The modesty of the message extends to the album’s instrumentation. It’s gentler than Barnett’s heavier rocking songs and more pared down than some of Vile’s lusher arrangements. Percussion is often kept to a minimum, and generally their guitars sympathetically frame rather than vie for attention with over-arching solos. Blue Cheese has a charming country lilt and Peeping Tom benefits from spare but melodic guitar backing. Occasionally, the sparsity can lag a little – the idling On Script being a case in point – but overall the track listing has a zephyr-like leverage that softly propels it forward.
Both the pace and the volume is increased on a couple of tracks. The wonderfully odd Blue Cheese – “I didn’t mean to cough on her/forgot the have fabric softener” – has a welcome jaunty tempo, and Fear Is Like A Forest is filled with clamouring guitars. The latter more than recalls Neil Young’s guitar flicks and features a deliciously smokey intro, going on to maintain a relaxed yet insistent groove that backs Vile’s warm drawl and Barnett’s deadpan delivery.
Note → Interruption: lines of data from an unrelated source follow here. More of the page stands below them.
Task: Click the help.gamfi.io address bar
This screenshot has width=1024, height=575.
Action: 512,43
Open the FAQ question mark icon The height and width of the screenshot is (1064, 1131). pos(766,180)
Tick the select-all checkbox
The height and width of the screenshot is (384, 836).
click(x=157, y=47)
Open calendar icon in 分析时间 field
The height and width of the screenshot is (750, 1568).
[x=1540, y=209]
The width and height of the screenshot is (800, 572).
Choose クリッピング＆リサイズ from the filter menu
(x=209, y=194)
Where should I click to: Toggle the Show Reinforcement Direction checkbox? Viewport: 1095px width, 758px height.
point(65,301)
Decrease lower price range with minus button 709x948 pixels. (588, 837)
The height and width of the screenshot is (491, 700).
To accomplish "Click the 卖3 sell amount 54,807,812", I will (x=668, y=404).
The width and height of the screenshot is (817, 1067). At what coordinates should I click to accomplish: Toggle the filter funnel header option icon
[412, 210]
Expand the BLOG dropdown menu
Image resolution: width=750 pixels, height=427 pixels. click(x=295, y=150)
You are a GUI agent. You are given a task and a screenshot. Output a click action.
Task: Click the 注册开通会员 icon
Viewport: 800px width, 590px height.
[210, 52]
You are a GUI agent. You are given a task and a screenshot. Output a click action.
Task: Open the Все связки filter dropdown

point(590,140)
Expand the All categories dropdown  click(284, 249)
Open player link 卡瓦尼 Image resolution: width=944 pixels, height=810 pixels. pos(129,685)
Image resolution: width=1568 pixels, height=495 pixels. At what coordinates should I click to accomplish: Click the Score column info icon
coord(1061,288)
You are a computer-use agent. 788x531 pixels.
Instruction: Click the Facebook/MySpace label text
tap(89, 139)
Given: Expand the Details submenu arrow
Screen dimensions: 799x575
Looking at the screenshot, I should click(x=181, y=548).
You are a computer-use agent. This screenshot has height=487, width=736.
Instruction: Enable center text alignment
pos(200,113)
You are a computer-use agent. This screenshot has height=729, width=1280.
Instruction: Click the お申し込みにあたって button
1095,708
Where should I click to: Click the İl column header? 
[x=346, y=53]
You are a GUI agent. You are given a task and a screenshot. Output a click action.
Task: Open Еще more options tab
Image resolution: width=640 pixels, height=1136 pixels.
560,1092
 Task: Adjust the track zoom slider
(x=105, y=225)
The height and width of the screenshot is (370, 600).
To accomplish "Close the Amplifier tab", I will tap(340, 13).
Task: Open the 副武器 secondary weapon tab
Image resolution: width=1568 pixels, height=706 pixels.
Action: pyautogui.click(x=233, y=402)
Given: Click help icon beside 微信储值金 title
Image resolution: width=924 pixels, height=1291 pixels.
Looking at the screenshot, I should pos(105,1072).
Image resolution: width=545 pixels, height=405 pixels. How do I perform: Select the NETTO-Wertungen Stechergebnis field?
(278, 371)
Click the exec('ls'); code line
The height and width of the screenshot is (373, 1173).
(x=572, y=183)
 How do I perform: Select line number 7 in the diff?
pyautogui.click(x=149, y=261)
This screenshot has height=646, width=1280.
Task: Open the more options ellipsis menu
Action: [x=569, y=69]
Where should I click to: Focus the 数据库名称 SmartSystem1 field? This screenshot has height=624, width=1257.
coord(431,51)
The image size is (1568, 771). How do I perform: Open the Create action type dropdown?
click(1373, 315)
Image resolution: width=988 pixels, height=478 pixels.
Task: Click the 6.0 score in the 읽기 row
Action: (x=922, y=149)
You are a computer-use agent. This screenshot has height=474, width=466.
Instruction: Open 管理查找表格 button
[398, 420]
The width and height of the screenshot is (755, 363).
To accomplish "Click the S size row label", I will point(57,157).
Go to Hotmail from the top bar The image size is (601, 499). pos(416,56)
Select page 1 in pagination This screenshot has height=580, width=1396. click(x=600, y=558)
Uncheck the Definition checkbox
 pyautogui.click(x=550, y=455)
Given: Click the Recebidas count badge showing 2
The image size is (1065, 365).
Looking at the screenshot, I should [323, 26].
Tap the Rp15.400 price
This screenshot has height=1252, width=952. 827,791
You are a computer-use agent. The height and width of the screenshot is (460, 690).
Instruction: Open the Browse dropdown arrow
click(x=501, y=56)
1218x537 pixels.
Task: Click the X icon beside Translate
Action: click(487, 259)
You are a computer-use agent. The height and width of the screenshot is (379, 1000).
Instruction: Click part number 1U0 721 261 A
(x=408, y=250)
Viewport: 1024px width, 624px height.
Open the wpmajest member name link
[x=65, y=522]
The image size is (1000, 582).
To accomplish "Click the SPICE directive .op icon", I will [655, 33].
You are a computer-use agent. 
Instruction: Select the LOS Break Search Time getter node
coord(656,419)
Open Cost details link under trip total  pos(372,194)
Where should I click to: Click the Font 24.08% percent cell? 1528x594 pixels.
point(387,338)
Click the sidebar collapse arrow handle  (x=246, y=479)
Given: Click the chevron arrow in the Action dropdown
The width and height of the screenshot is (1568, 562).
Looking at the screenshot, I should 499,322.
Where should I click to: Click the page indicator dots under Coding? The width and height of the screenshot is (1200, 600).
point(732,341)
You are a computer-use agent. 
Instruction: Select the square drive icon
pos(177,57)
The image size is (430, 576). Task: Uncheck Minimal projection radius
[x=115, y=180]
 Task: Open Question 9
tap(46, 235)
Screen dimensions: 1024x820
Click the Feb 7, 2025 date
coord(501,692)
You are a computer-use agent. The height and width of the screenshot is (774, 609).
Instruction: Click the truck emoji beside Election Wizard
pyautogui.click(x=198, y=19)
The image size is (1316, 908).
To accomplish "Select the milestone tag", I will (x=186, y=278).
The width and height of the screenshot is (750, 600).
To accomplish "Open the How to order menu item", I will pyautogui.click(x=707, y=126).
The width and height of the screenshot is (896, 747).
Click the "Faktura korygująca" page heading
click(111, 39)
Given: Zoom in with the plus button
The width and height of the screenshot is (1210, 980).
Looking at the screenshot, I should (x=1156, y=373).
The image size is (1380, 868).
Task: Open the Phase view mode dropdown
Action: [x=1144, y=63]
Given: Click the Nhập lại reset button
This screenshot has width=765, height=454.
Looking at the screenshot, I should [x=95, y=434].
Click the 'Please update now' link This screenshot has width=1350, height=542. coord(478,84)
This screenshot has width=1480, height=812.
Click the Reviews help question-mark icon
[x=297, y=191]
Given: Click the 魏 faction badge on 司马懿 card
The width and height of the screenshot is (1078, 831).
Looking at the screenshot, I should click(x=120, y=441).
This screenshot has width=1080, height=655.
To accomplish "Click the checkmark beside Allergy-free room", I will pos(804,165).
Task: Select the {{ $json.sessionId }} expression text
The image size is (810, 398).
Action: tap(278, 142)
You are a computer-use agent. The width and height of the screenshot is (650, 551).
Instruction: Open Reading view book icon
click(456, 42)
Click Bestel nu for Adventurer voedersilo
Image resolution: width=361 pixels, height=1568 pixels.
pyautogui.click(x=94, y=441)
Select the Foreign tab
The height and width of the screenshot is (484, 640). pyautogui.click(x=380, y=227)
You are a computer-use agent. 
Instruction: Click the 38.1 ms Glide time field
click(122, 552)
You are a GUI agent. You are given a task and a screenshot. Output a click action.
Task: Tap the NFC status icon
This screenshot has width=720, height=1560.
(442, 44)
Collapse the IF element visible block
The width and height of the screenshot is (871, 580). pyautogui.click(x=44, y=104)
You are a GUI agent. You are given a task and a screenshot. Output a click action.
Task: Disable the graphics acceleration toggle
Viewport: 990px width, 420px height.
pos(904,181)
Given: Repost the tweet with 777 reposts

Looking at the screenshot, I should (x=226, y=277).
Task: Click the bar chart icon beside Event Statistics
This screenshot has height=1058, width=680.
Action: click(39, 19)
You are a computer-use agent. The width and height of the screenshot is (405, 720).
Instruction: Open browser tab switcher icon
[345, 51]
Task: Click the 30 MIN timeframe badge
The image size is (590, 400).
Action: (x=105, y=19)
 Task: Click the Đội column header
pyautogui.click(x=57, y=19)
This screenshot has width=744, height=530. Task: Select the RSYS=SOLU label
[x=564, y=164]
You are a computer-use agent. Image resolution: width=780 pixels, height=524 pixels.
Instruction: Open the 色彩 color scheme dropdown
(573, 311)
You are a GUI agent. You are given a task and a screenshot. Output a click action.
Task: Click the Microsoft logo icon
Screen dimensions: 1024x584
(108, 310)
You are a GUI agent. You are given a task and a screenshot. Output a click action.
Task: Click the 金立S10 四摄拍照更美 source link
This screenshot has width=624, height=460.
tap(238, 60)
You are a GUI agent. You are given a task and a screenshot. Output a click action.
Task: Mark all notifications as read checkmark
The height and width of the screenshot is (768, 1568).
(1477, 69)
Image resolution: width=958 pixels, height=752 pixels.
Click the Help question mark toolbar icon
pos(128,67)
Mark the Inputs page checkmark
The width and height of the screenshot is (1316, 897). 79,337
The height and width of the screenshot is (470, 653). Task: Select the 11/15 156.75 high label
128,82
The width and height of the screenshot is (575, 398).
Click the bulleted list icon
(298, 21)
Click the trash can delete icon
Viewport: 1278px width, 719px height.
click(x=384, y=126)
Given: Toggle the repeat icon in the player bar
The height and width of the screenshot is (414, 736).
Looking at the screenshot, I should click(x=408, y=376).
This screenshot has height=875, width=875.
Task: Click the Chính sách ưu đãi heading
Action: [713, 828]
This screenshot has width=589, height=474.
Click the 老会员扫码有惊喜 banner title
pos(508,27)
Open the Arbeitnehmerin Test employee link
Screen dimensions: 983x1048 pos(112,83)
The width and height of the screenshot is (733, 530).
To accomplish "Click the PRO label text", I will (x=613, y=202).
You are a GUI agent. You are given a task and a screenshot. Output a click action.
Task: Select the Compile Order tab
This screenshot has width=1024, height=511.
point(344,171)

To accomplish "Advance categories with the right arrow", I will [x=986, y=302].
Alongside a nod to the so-called godfather of grunge, the duo also pays homage to ‘90s alt-rock in the form of a Belly cover. The record concludes with a gorgeous version of Untogether from 1993’s Star. It may be the sweetest sounding song, but it’s a bittersweet payoff. As much as their message is so simple and positive throughout, realism and bitter experience are also apparent, as Outta Woodwork’s sleepy, yet incisive, takedown of the insincere and self-absorbed attests: “It must be tiring trying so hard to look like you’re not really trying at all.” Moments like these save the record from accusations of hippy idealism, as does the last line of Untogether – “You can dry your eyes/you can’t hold the unpossibly untogether.”
Courtney Barnett and Kurt Vile are brave to make something so gentle, natural and unguarded. They’ve managed to strive for an ideal informed by a real sense of pragmatism, and in the process, they’ve made one of the warmest, good-hearted records of the year. It urges you to slow down and take notice the overlooked, under-appreciated and, ultimately, the most important things. Lotta Sea Lice is the perfect tonic for a hot-headed world.